Strand’s expertise is sought around the globe. He has delivered invited seminars and symposia in nearly every department of entomology in the United States and at universities and conferences in Europe, Asia, South America, Africa and Australia. In Athens, he has taught undergraduate survey courses in entomology and has mentored more than 50 doctoral students and postdoctoral fellows who have gone on to careers in government, industry and academia.
Strand has earned several honors over the course of his career, including being named a Fellow of the American Association for the Advancement of Science and of the Entomological Society of America. In 2013, he was named Regents’ Professor, an honor bestowed by the Board of Regents of the University System of Georgia to distinguished faculty whose scholarship or creative activity is recognized both nationally and internationally as innovative and pace setting.
He joined the UGA faculty in 2001 and is a member of the university’s Center for Tropical and Emerging Global Diseases and its Faculty of Infectious Diseases.
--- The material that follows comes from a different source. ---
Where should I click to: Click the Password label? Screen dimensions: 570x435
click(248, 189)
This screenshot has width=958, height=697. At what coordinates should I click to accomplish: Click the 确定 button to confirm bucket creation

He earned his bachelor’s degree and Ph.D. from Texas A&M University and was a postdoctoral researcher at Imperial College London.
The National Academy of Sciences is a private, nonprofit institution that was established under a congressional charter signed by President Abraham Lincoln in 1863. It recognizes achievement in science by election to membership, and — with the National Academy of Engineering and the National Academy of Medicine — provides science, engineering and health policy advice to the federal government and other organizations.